RRS Bransfield was an ice-strengthened cargo vessel, purpose-built for the British Antarctic Survey (BAS).

==History==
RRS Bransfield was designed by consultants Graham & Woolnaugh of Liverpool for the Natural Environment Research Council to be operated by BAS British Antarctic Survey, and built by Robb Caledon Shipbuilders Ltd, Leith.

She was the second vessel named after Edward Bransfield RN (1785-1852), who discovered the north west coast of the Antarctic Peninsula, roughly surveyed the South Shetland Islands, claiming King George Island and Clarence Island for Great Britain. Bransfield was the first man to chart part of the Antarctic mainland.

An earlier wooden Norwegian sealer, built in 1918 as Veslekari, was requisitioned by the Royal Navy in 1943 and renamed HMS Bransfield. She was the original expedition ship for Operation Tabarin, a secret British expedition to Antarctica during World War Two. Her service with Tabarin was inglorious - she proved to be unseaworthy, and was replaced before the expedition left English waters in November 1943.
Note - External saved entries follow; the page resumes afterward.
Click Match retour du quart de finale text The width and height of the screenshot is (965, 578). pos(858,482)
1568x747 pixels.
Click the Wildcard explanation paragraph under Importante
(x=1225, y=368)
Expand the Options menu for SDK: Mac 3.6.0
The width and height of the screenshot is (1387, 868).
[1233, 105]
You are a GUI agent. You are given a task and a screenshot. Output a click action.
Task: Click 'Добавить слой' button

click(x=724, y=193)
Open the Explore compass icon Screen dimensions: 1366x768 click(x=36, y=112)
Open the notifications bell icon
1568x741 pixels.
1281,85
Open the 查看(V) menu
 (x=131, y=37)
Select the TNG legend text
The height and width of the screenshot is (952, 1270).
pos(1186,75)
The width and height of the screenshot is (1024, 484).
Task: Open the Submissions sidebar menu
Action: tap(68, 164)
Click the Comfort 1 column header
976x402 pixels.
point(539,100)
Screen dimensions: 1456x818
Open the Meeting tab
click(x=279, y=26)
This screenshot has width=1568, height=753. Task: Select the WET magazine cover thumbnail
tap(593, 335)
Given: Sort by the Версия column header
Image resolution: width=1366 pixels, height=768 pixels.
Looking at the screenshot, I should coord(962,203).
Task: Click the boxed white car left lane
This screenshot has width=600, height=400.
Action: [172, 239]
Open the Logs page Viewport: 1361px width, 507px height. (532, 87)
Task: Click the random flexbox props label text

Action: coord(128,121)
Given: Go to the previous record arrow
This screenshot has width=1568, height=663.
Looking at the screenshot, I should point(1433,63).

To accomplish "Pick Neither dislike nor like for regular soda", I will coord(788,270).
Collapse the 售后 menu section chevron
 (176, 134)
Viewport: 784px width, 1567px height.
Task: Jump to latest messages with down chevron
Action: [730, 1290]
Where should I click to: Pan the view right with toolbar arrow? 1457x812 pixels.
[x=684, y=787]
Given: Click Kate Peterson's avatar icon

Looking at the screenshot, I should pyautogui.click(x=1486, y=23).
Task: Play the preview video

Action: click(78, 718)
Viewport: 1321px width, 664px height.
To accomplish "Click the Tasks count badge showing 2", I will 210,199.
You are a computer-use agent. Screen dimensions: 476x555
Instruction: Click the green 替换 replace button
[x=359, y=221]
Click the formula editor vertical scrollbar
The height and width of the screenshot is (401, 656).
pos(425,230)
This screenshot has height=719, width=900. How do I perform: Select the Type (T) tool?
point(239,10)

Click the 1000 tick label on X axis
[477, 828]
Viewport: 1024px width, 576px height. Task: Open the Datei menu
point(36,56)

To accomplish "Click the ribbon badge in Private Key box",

In 1993/94, while in the Weddell Sea, RRS Bransfield suffered an engine room fire.

In May 1999, she was sold to GC Rieber Shipping as part of the contract for the long-term charter of her replacement, . She was subsequently renamed Igenpearl, and was scrapped in Mumbai in 2000.

==Service==
RRS Bransfield was BAS's main supply vessel for 29 years, from 1970/71 to 1998/99. She also had limited facilities for on-board research. There was a fully equipped hospital bay on board.

Bransfield represented NERC in the Review of the Fleet at Spithead in 1977, held to celebrate Queen Elizabeth II's silver jubilee.